DOCUMENT SECTION.
/---
Skip to content

Tags: alejandro-rivera/mrjob

Tags

v0.4.4

EMRgency!

 * runners:
   * EMR:
     * Create IAM objects as needed (unbreaks mrjob for new accounts) (Yelp#999)
     * --iam-job-flow-role renamed to --iam-instance-profile (Yelp#1001)
     * new --iam-service-role option (Yelp#1005)

v0.4.3

SO many bugfixes

 * jobs:
   * MRStep's constructor treats kwarg=None same as not setting it (Yelp#970)
   * parse_counters() and parse_output() are deprecated (Yelp#829)
   * self.mr is deprecated in favor of MRStep (Yelp#815)
 * runners:
   * All runners:
     * You can now set strict_protocols from mrjob.conf (Yelp#726)
       * new --no-strict-protocols command-line option
     * streaming output from closed runner shows a warning (Yelp#853)
   * EMR:
     * --check-input-paths and --no-check-input-paths options (Yelp#864)
     * skip (very slow) validation of s3 buckets if boto < 2.25.0 (Yelp#865)
\---
DATA EXCERPT.
/---
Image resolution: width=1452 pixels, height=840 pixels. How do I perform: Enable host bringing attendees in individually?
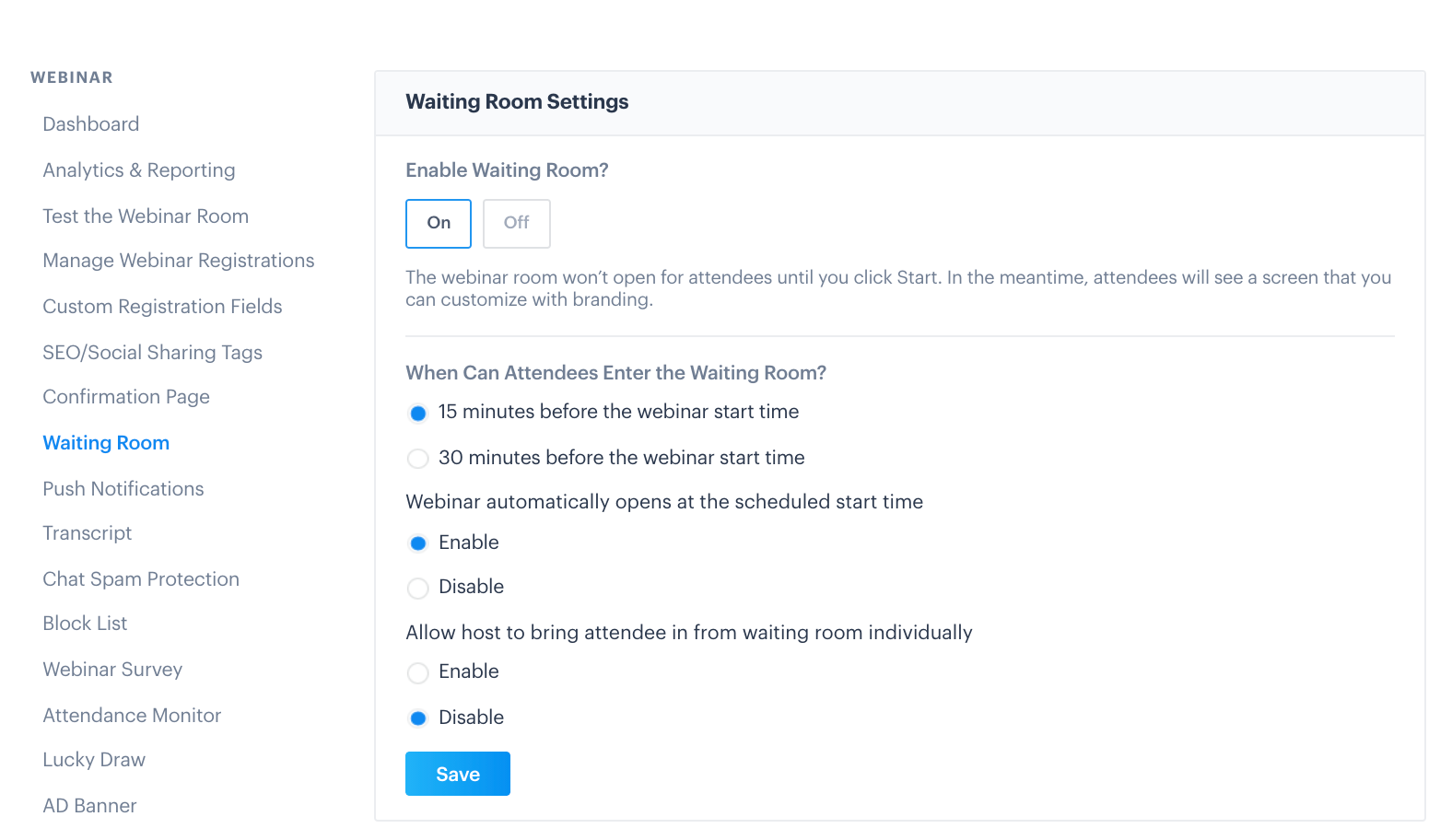coord(418,672)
\---
GIVEN TASK.
Translate this sentence from the mrjob release notes into Spanish: "You can now set strict_protocols from mrjob.conf".

WRITTEN SOLUTION.
Ahora puedes configurar strict_protocols desde mrjob.conf.